▸ **WRITTEN TASK**: Please retype the entries below without any changes, starting at the line that contains "1005x793 pixels. How" and ending with the final line of the entries.

(Entries for locating words and elements)
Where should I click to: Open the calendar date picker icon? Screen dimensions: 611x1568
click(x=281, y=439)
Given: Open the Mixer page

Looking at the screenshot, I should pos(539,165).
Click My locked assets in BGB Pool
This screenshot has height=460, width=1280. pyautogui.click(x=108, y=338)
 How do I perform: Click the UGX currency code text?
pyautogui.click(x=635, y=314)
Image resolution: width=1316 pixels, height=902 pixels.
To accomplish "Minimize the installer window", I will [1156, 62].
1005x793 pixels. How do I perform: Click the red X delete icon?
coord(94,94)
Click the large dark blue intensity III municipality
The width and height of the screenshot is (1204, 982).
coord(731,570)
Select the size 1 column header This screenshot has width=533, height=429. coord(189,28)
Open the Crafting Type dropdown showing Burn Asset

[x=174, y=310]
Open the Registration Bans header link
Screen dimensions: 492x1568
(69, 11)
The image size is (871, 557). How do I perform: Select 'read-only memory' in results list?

▸ **ANSWER TO THE TASK**:
1005x793 pixels. How do I perform: Click the red X delete icon?
coord(94,94)
Click the large dark blue intensity III municipality
The width and height of the screenshot is (1204, 982).
coord(731,570)
Select the size 1 column header This screenshot has width=533, height=429. coord(189,28)
Open the Crafting Type dropdown showing Burn Asset

[x=174, y=310]
Open the Registration Bans header link
Screen dimensions: 492x1568
(69, 11)
The image size is (871, 557). How do I perform: Select 'read-only memory' in results list?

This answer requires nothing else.